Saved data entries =

◇ ◇ ◇ ◇ ◇

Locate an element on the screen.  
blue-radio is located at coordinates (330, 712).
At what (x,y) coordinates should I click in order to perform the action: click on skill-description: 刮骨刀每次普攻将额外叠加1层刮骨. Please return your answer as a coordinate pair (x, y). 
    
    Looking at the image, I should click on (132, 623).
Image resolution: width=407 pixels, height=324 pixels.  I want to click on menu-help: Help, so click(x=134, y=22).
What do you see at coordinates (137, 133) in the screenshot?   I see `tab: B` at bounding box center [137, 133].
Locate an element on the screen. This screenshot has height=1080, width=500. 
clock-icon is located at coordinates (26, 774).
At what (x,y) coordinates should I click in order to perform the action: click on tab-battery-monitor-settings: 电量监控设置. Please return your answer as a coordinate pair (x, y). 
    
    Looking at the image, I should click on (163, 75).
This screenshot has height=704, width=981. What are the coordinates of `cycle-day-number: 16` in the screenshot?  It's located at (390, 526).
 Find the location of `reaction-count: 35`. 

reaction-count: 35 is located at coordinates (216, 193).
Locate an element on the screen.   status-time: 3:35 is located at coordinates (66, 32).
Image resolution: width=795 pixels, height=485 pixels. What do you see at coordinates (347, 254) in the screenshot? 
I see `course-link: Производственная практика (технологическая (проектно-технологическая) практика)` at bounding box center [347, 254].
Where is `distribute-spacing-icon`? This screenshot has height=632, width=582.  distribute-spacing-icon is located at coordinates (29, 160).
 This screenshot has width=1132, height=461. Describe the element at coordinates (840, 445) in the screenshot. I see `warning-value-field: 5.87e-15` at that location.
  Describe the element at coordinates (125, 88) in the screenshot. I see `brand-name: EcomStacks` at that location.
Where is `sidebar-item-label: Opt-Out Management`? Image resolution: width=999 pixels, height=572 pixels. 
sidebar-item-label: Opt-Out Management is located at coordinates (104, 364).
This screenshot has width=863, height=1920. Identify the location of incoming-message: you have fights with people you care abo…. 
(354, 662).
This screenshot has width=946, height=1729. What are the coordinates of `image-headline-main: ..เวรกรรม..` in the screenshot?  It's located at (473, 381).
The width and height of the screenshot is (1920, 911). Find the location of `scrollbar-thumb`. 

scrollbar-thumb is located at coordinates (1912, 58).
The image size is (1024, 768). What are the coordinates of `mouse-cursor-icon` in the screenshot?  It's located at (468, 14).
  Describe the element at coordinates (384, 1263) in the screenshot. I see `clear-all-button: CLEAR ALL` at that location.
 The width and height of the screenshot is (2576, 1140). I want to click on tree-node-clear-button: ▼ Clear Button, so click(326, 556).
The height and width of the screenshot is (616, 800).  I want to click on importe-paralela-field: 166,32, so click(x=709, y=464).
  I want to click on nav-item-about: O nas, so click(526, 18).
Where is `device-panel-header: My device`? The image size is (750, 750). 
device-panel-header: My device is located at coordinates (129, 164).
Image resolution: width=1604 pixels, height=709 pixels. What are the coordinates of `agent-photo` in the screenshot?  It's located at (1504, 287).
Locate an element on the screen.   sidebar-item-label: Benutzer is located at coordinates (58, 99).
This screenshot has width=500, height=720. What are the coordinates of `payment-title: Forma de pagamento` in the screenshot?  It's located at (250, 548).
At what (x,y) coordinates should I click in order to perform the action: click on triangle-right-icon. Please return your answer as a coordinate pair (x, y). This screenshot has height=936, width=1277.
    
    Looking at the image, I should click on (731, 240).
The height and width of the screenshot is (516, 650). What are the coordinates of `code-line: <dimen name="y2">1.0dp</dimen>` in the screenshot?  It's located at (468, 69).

◇ ◇ ◇ ◇ ◇

ACTIVITY = Show each line of the material above that contains the word "Please", treating uppercase and lowercase letters as different.

TASK SOLUTION =
At what (x,y) coordinates should I click in order to perform the action: click on skill-description: 刮骨刀每次普攻将额外叠加1层刮骨. Please return your answer as a coordinate pair (x, y). 
At what (x,y) coordinates should I click in order to perform the action: click on tab-battery-monitor-settings: 电量监控设置. Please return your answer as a coordinate pair (x, y). 
At what (x,y) coordinates should I click in order to perform the action: click on triangle-right-icon. Please return your answer as a coordinate pair (x, y). This screenshot has height=936, width=1277.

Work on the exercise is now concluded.